Nolan was good at shooting pool. He was hustler-good, but chose to shoot by himself, and did so undisturbed for two solid hours, drinking beer and doing his best to run the balls as rapidly as possible. Tonight he was off a little, as his mind was busy with Sherry and the job at the Tropical and ways of changing what was becoming a tiresome life.
He was fifty years old, even if he didn’t look it, a tall, raw-boned man with just a little gut from several months of overly easy, overly soft living. His hair was black, widow’s-peaked, with considerable gray working its way in along his sideburns; he wore a down-curving mustache that made his mouth take on an even more sour expression than it naturally wore; he had high cheekbones, and his face had a chiseled look, like something turned out by a sculptor in a black mood.
He had been a professional thief for almost twenty years, an organizer and leader of robberies, mostly institutional (banks, jewelry stores, armored cars, and the like) and his was the best track record in the business: there was not and never had been a single member of a Nolan heist behind bars — though some were in jail for other, non-Nolan jobs they’d been in on, and a few did die in double-cross attempts Nolan squelched.

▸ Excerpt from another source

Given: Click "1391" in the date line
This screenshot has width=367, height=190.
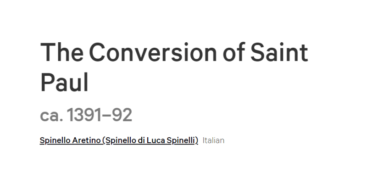Looking at the screenshot, I should point(85,115).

Before that, when he was just a kid, really, Nolan had worked for the Family in Chicago, as a nightclub manager, utilizing those same organizational abilities of his. He turned a Rush Street dive into a legitimate (if syndicate-owned) money-maker, partially from the local color he provided by serving as his own bouncer. Trouble was, his reputation for being a hardcase fed back into the Family hierarchy and gave some of the top boys the wrong idea: they tried to get Nolan to leave their Rush Street saloon and come in with them, for grooming as a young exec, so to speak, wanting him to start at the bottom in an enforcer capacity. He had balked at the suggestion, and the dispute that caused with the local Family underboss eventually got bloody, and Nolan had to drop out of the Family’s sight for a while. “For a while” being almost twenty years, during which he’d turned to heisting. Only recently, when a long-overdue change of regime hit the Chicago Family, had Nolan come into syndicate good graces. Through a lawyer named Felix (the Family consigliere), Nolan had been invited in, in the capacity he’d originally sought — nightclub manager — and part-owner as well. The Family offered Nolan a choice of several multimillion-dollar operations (including a well-known resort and a posh nightclub-cum-restaurant) on the stipulation that he buy in as a partner. That was fine with Nolan, because he had some $400,000 in his friend Planner’s safe, his share from the Port City bank job, and this would make an excellent investment for putting the money to use.
Unfortunately, while he was still negotiating with Felix, Nolan’s money was stolen and eventually lost, and Nolan was unable to uphold his half of the Family bargain.